(Records from a data source)
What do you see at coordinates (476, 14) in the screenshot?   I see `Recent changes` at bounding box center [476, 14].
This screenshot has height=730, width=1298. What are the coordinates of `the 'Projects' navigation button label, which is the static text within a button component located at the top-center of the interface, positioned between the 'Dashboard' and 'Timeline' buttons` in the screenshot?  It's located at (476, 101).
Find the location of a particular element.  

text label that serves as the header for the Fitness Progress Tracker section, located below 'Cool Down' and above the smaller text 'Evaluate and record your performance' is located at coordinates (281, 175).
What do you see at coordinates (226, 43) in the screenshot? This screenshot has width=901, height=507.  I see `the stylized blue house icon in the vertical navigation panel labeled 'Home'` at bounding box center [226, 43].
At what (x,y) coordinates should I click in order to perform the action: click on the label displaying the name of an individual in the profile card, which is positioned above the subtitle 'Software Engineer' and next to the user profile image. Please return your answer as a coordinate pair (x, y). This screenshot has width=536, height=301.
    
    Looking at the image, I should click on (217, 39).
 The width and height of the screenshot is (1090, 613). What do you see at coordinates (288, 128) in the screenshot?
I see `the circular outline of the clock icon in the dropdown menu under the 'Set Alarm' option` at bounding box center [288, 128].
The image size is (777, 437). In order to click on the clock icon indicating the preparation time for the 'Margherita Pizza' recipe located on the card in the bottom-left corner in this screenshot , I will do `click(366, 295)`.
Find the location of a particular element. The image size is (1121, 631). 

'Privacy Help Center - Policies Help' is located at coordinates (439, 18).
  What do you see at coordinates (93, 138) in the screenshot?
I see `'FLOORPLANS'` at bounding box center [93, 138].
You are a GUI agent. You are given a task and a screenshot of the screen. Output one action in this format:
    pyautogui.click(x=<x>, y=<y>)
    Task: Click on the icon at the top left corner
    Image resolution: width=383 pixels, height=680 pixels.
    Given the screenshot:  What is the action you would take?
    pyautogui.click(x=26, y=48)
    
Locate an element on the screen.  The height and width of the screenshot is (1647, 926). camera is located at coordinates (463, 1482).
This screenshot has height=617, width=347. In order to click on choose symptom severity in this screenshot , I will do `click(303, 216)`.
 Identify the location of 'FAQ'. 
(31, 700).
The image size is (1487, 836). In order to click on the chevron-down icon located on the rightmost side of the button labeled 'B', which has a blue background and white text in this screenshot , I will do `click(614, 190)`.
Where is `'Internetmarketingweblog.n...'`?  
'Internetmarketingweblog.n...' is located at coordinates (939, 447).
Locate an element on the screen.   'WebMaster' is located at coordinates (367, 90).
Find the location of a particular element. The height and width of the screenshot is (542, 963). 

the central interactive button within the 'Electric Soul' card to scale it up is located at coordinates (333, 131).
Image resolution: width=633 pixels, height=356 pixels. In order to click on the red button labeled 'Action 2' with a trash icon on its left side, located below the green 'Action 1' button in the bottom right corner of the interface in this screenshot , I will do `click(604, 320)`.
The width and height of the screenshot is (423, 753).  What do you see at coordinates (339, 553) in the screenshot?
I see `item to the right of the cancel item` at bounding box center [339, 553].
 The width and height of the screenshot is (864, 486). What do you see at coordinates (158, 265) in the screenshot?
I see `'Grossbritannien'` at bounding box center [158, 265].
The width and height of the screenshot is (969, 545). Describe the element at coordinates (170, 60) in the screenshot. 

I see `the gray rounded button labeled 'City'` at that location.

GIVEN INSTRUCTION -> Find every line in the listing above that contains the word "particular", and copy each of those lines.

FINAL RESULT ->
Find the location of a particular element.  
Find the location of a particular element. The image size is (1121, 631). 
Find the location of a particular element. The height and width of the screenshot is (542, 963). 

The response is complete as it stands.